Я снес его щелчок молча. Наверное, он был прав.
— Ну, и как же он собирается выходить? — спросил я.
— А не догадываешься? — теперь в голосе Рослого я уловил усмешку. — Через канал, конечно, как еще.
— А-а, — протянул я.
Но я действительно даже не подумал, что через канал. Вовсе он у нас не был приспособлен для того, никогда, ни один человек не выходил через канал на землю и не спускался оттуда к нам.
Да, подземное наше хозяйство было натуральным. Но если быть точным до конца, вполне автономными мы все же не были. Правда, то, что мы получали через канал, было во всем нашем хозяйстве не более чем каплей в море, и однако же обойтись без этой капли мы не могли, и не могли произвести ее здесь, под землей.
Нам не из чего было получать бумагу — раз, мы оказались не в состоянии вырабатывать многие лекарства — два, и не удалось отыскать никакого, пусть бы самого тощего, месторождения соли — три. Мы обеспечивали себя даже одеждой, изготовляя материю из синтетических волокон и немного — для детей — из хлопка, семена которого также были взяты нами сюда, а вот солевой, лекарственный и бумажный узел никак нам развязать не удавалось. Ради бумаги, лекарств и соли и существовало у нас маленькое, подобное игольному ушку, отверстие на землю, которое с чьей-то легкой руки мы называли каналом.
Он действовал раз в год, в заранее условленное число, ночью. В одной из дальних вентиляционных шахт
останавливалось и разбиралось все оборудование, и в освобожденный узкий зев спускались к нам на канате одна за другой подготовленные земные посылки. Знали о канале все в нашем подземном городе, но право на приказ о демонтаже имели только несколько человек! когда-то и Инженер с Деканом, а ныне вот — Рослый, Магистр, Волхв, я… Последние же годы каналом занимался обычно Рослый.
— Я хочу поговорить с Волхвом, — сказал я. — Может быть, мне удастся уговорить его отказаться от своей мысли.
— Поговори, даже обязательно, — мгновенно отозвался Рослый. — Только, уверен, ни черта у тебя не выйдет. У него одна песня: «хочу умереть на земле», — другой не знает. Так что особо и не трудись, не нажимай особо. Обдумай лучше, как будем его уход объяснять. Вот задача тебе. Задача так задача. Над ней давай поломай голову.

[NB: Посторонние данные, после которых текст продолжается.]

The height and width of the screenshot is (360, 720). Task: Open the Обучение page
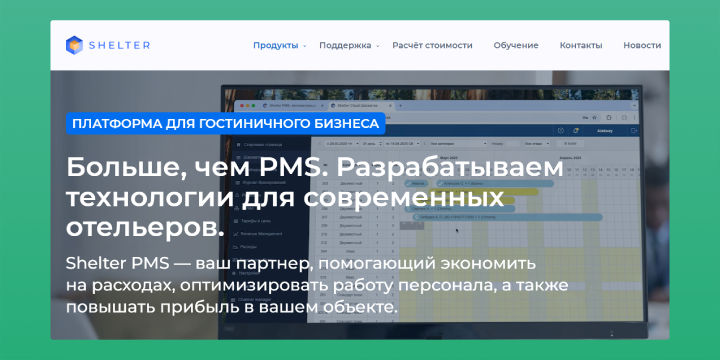(516, 45)
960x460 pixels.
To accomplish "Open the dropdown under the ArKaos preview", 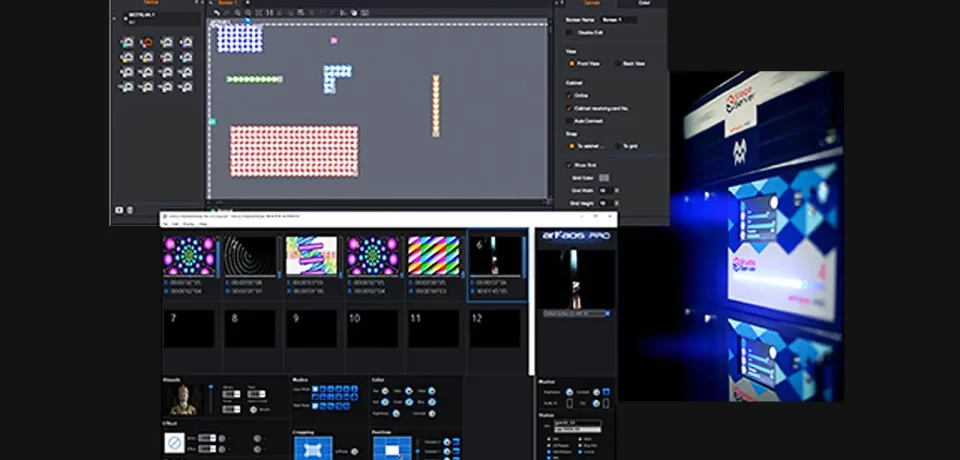I will tap(575, 314).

Веточка, когда я вернулся, конечно же, не спала.
Я передал ей наш разговор с Рослым, и она, помолчав, сказала с уверенностью:
— Он хочет, чтобы Волхв ушел от нас. Почему-то ему на руку его уход. Он хочет, хочет, только, конечно же, скрывает это.
— Ты слишком категорична. — Что-то в поведении Рослого заставляло меня тоже подозревать его в подобном желании, но зачем ему хотеть этого? И, подозревая, я не верил своему подозрению. — Просто он внутренне уже согласился на его уход.
— Согласился, конечно, — упрямо сказал в кромешной тьме над моим ухом голос Веточки. — Еще и потому, что рад его просьбе.
Ну ладно, ладно, — проговорил я примирительно, — вот я еще сам потолкую с Волхвом, и будет видно.
Но с Волхвом назавтра никакого разговора не получилось.